What is asked:
Reproduce the data below word for word, leaving out the pictures.

** Begin **

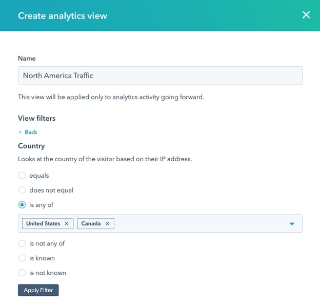This screenshot has width=320, height=303.
Task: Expand the country list dropdown arrow
Action: pos(292,224)
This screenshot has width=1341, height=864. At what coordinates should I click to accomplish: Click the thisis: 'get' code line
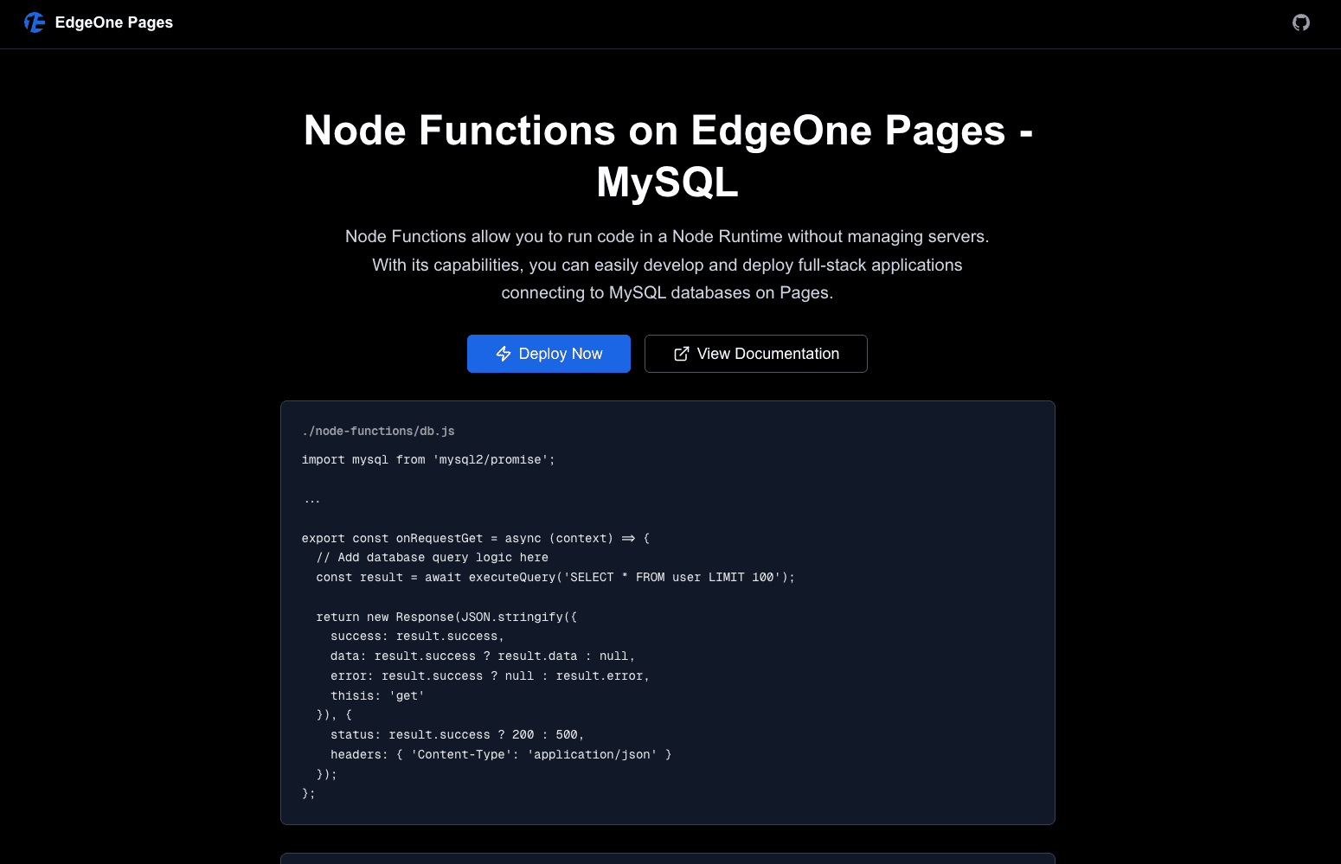click(x=376, y=695)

** End **

Answer for this exercise:
This screenshot has width=320, height=303.
Task: Expand the country list dropdown arrow
Action: pos(292,224)
This screenshot has width=1341, height=864. At what coordinates should I click to accomplish: Click the thisis: 'get' code line
click(x=376, y=695)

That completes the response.